Methods: Galvanic-VEMP was performed in 96 participants, of which 24 patients presented HAM, 27 HTLV-1-asymptomatic carriers, and 45 HTLV-1-negative asymptomatic controls. Galvanic vestibular stimulation was achieved by passing a binaural and bipolar current at a 2 milliamperes (mA) intensity for 400 milliseconds (ms) between the mastoid processes. Galvanic-VEMP electromyographic wave responses of short latency (SL) and medium latency (ML) were recorded from the gastrocnemius muscle. Intrarater (test-retest) and interrater (two independent examiners) agreement and reliability were assessed by standard error of measurement (SEM), coefficient of repeatability (CR), intraclass correlation coefficient (ICC), and Kappa coefficient.

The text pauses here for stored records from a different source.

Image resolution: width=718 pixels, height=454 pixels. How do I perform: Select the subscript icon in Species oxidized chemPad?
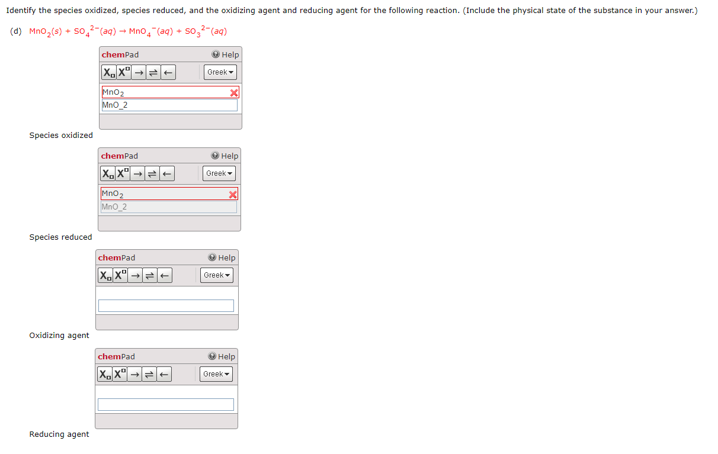pos(108,72)
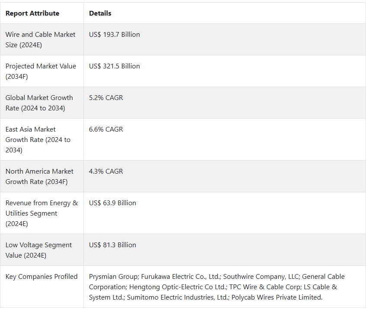Screen dimensions: 366x310
Task: Click the 6.6% CAGR value
Action: pos(106,129)
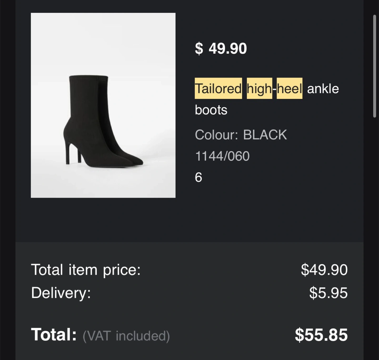Open the black ankle boot product image
This screenshot has width=379, height=360.
click(x=103, y=105)
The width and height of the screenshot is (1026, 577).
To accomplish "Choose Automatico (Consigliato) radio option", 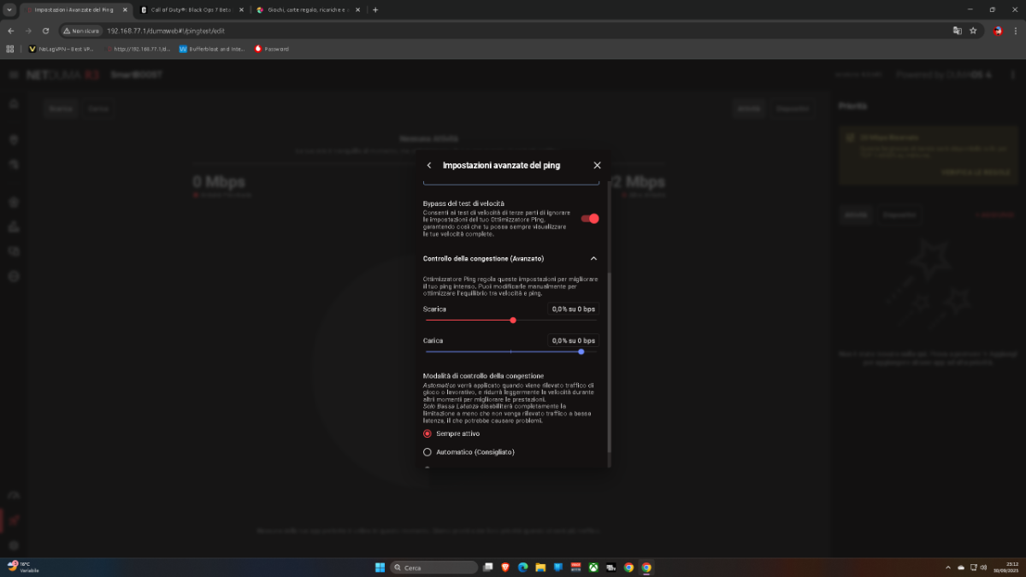I will point(428,452).
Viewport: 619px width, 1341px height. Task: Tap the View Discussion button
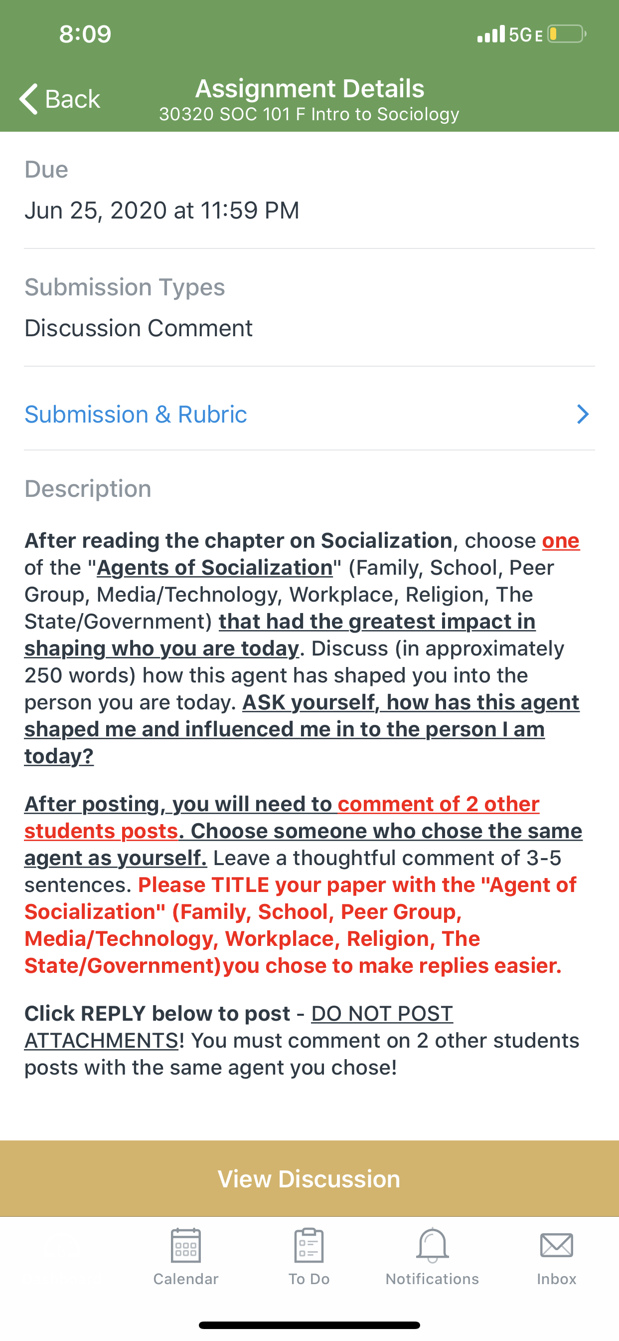point(310,1179)
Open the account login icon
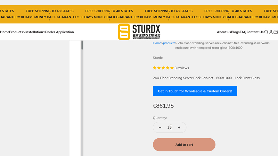This screenshot has width=278, height=156. (271, 32)

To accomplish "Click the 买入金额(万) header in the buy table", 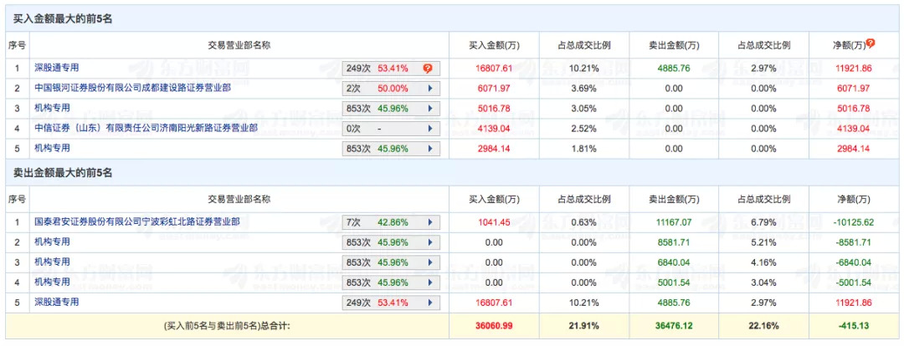I will [494, 44].
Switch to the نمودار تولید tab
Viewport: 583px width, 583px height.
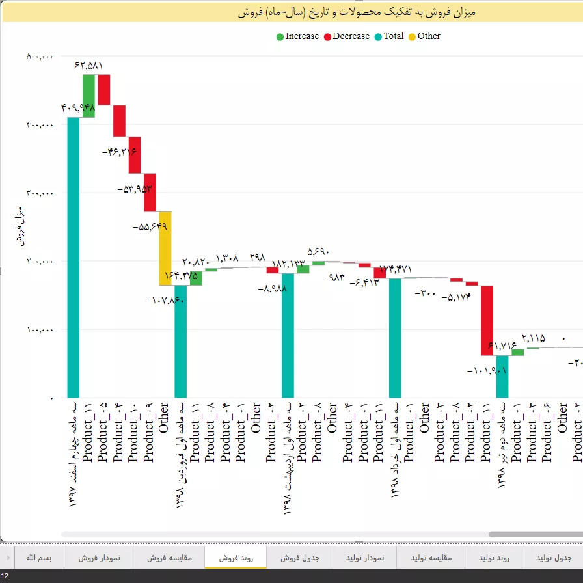(x=365, y=558)
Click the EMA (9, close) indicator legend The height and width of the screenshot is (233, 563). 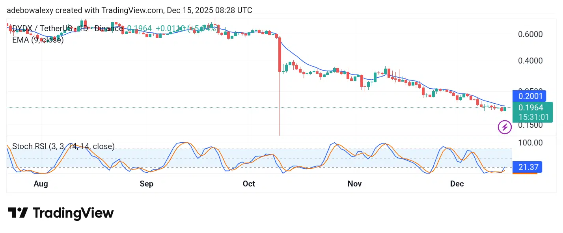point(38,39)
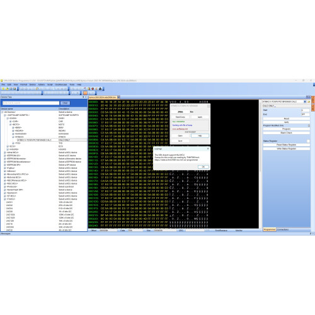
Task: Click the device search text field
Action: pos(31,103)
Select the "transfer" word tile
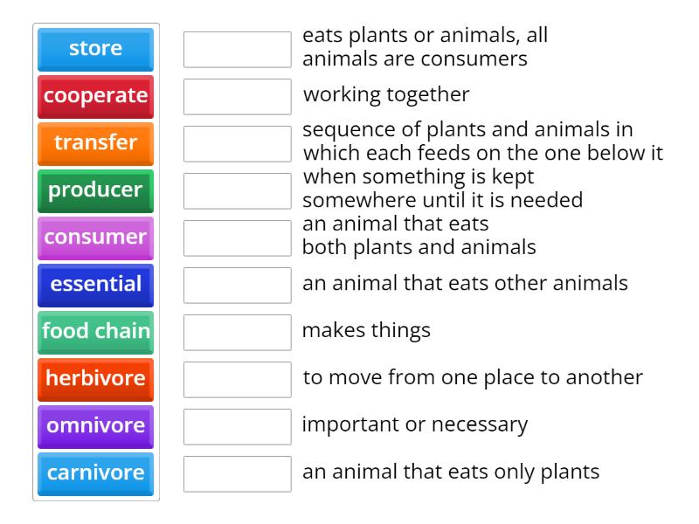The image size is (699, 524). point(95,143)
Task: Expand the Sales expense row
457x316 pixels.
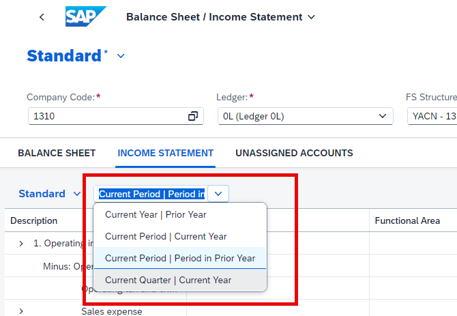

Results: In the total sample (n = 96), SL and ML medians were 56 ms (IQR 52-66) and 120 ms (IQR 107-130), respectively. The intrarater repeatability measures for SL and ML were, respectively: SEM of 6 and 8 ms; CR of 16 and 22 ms; ICC of 0.80 (p<0.001) and 0.91 (p<0.001); and a Kappa coefficient of 0.53 (p<0.001) and 0.82 (p<0.001). The interrater reproducibility measures for SL and ML were, respectively: SEM of 3 and 10 ms; CR of 8 and 27 ms; ICC of 0.95 (p<0.001) and 0.86 (p<0.001); and a Kappa coefficient of 0.77 (p<0.001) and 0.88 (p<0.001).
Conclusion: Galvanic-VEMP is a reliable and reproducible method to define the integrity of the vestibulospinal tract. Longitudinal studies will clarify its validity in the clinical context, aimed at achieving an early diagnosis and the monitoring of HAM.